The government on Friday revised down its assessment of the economy in November, lowering the outlook for the fourth straight month, almost matching the dire trend seen after the 2008 global financial crash.
The economy has “shown weakness recently due to the world economy’s deceleration,” the Cabinet Office stated in a monthly report, pointing out that exports and production remain sluggish while private consumption and corporate investment are slowing. In October, it said the economy was “in a weak tone.”
The report for November revised downward five of the 14 categories covered, including bankruptcies and employment. On Monday , government data showed the economy shrank an annualized real 3.5 percent from July to September, marking the first contraction in three quarters and heaping pressure on the ruling Democratic Party of Japan ahead of next month’s election.

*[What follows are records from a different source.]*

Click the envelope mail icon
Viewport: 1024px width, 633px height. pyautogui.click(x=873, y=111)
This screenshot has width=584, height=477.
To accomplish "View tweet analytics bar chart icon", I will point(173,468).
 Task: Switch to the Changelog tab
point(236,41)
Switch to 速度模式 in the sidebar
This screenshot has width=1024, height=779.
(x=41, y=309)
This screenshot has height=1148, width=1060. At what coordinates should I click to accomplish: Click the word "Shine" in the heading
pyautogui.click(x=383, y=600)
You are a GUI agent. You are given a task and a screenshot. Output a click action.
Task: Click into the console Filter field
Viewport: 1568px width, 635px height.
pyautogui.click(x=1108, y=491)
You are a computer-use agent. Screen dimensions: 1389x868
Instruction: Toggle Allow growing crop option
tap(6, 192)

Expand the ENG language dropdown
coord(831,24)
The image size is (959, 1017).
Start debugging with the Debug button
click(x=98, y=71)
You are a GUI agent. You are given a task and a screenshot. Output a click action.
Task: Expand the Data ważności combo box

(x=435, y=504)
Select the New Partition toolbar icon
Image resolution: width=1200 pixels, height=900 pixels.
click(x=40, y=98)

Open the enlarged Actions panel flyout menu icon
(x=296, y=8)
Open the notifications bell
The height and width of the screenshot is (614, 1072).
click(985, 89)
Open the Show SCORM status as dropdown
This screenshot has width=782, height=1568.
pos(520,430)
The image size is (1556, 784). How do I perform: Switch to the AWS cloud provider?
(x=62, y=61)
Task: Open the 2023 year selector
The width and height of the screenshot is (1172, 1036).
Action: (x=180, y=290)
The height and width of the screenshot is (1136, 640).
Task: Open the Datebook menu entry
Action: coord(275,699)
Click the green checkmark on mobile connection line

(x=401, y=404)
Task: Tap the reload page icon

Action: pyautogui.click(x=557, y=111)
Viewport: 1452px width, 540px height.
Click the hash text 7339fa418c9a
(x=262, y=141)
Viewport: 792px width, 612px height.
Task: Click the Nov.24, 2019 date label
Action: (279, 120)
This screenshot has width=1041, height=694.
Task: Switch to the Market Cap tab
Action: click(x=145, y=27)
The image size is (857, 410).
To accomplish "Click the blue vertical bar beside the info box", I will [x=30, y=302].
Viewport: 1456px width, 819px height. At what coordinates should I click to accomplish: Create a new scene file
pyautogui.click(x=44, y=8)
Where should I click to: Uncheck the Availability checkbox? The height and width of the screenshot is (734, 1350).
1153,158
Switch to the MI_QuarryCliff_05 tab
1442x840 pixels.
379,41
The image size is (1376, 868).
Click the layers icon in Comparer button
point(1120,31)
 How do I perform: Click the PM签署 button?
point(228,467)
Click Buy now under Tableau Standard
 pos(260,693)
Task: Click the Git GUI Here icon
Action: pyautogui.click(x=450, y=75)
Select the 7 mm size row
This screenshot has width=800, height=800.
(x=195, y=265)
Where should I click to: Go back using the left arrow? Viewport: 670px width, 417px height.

The fourth consecutive downgrading is the longest streak since the collapse of U.S. investment bank Lehman Brothers Holdings Inc. triggered the global financial meltdown, resulting in the Cabinet Office lowering its assessment for five months through February 2009.
The report said that “exports are in a weak tone while industrial production is decreasing” in November — leaving the two key components unchanged from last month. It added that consumption is “showing weakness,” while corporate earnings are “flattening further, mainly among manufacturers” and capital spending “is in a weak tone.”
Slower exports have led to weaker manufacturing, trimming corporate profits and capping business investment, the Cabinet Office reported. Consumption has fallen especially after the government’s subsidy program for eco-friendly vehicle purchases ended in September. The incentive had upped output.
The prolonged world economic slump amid Europe’s long-running sovereign debt saga has continued to weigh on Japanese exports not only to the European Union but also to Asia and the United States, as the crisis has spread beyond the eurozone via trade and financial channels.
Meanwhile, the unemployment rate remained below 5 percent but job availability in September dropped for the first time in more than three years, signaling the economy’s overall slowdown is stopping payrolls from expanding.